For a concrete example where the mass matrix has non-constant entries you can try to find the mass matrix in spherical coordinates, then compare with the expression for the kinetic energy in spherical coordinates. (The latter should be in Goldstein if you don't remember it.)

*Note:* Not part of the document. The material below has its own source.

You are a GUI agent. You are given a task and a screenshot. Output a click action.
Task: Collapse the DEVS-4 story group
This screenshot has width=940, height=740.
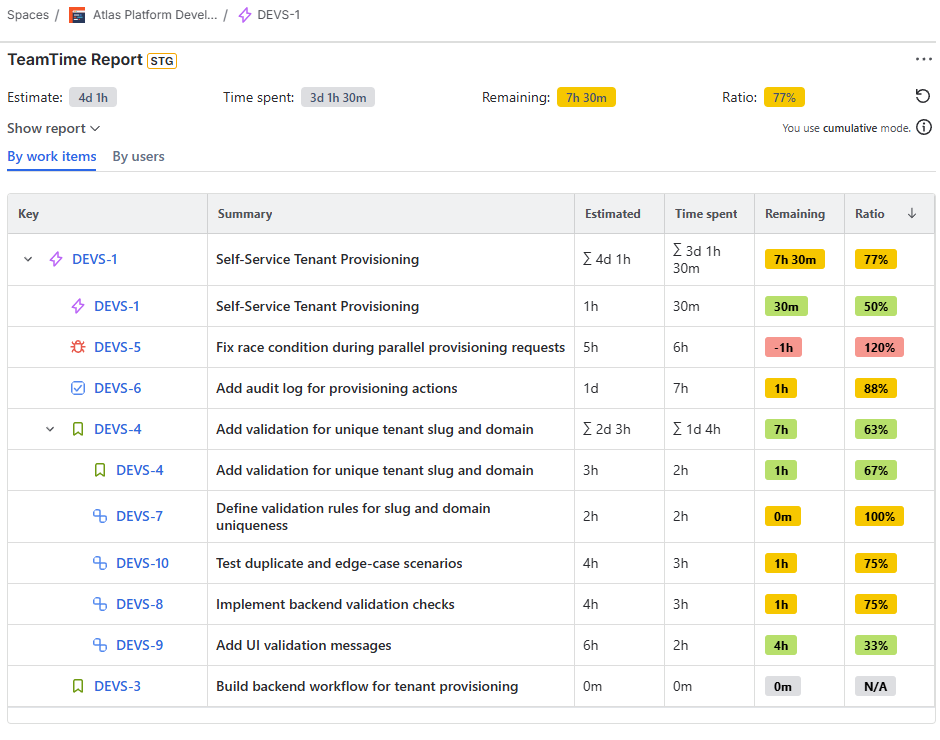[x=50, y=429]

For the second part of your question, it is really just Newton's first law. If the system is at rest in a position where $\partial V /\partial q_j = 0$, it is at rest with no forces acting on it. The more rigorous way to to understand it is to write down the Euler-Lagrange equations and check that $q_k(t) = q_k^0$ is a solution, then appeal to a uniqueness theorem for solutions to differential equations.